__Brief 1__:
Answer these questions from the text on roadside firewood and the canyon pool:
(a) In what place had the eucalyptus been spotted by the side of the road?
(b) What bushes lined the trail the writer took down the mountain?
(c) How long was the redwood log used to cross the creek?

__Provided text__:
==*==

Roadside firewood and pool in mountain canyon

Tuesday afternoon I cleared out  the back of my truck and took off with my chainsaw. Earlier that week I’d spotted a bunch of recently-cut eucalyptus by the side of the road in Mill Valley. I enjoyed the change of pace, from the computer and office stuff to a straight-forward physical chore. A relief. It reminded me of when I quit building domes in the ’70s, good riddance to all the mathematical precision and caulks and plastics, and I got a used Ford pickup truck and started scrounging for used lumber and other building materials in debris bins on the streets of San Francisco. More like it!

The wood was still there and was straight-grain euc and still wet, so easy to cut. I loaded up the truck to max, then headed home. The sun was out high up on the mountain (months of fog at beach this summer), so I parked and took off down a trail lined with manzanita bushes, the 6PM sun shining through the green leaves and red-bark branches. I got to my favorite watershed, and took off down a steep faint deer trail along the edges of the creek. Lo and behold here was a deep pool I hadn’t remembered. Cold yes, but once out, all bodily systems are on GO. A high without a letdown. Made my way downstream, hopping rocks and at one point nervously traversing creek on 30-foot-long redwood log. Got down to road, ran back to truck, then on home at sunset.

==*==

[Click-target data]
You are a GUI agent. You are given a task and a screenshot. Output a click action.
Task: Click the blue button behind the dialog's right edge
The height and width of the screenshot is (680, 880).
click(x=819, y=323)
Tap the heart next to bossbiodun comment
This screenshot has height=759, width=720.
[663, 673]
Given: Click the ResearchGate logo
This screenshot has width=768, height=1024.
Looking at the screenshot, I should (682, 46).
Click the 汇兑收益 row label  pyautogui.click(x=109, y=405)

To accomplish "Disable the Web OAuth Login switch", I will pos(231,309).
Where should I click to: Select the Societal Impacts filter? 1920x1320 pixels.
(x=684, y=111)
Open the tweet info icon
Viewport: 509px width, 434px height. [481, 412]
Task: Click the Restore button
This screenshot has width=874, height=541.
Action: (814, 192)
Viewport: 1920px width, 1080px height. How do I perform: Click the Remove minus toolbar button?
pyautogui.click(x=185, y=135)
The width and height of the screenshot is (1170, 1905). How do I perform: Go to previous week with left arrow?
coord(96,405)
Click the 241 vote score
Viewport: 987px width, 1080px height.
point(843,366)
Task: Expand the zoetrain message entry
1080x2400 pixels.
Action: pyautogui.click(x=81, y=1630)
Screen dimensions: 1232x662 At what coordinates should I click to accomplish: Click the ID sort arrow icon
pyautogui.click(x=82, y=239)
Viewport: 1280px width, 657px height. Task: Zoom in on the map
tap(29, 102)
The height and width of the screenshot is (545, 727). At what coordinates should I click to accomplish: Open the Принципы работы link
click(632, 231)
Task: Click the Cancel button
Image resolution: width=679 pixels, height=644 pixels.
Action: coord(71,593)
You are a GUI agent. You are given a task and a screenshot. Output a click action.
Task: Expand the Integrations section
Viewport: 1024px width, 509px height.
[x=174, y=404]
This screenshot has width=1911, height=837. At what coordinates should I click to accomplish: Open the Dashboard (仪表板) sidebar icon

==*==

__Brief 2__: Rescale the records from the line containing "Viewport: 1280px width, 657px" down to the line containing "click(632, 231)", both ends included, and give only those lines. Repeat every line, requests too, but multiply each coordinate in the answers by 0.2 and round it to a whole number, with halves rounding up.

__Task answer 1__:
(a) Mill Valley
(b) Manzanita bushes
(c) 30 feet

__Task answer 2__:
Viewport: 1280px width, 657px height. Task: Zoom in on the map
tap(6, 20)
The height and width of the screenshot is (545, 727). At what coordinates should I click to accomplish: Open the Принципы работы link
click(126, 46)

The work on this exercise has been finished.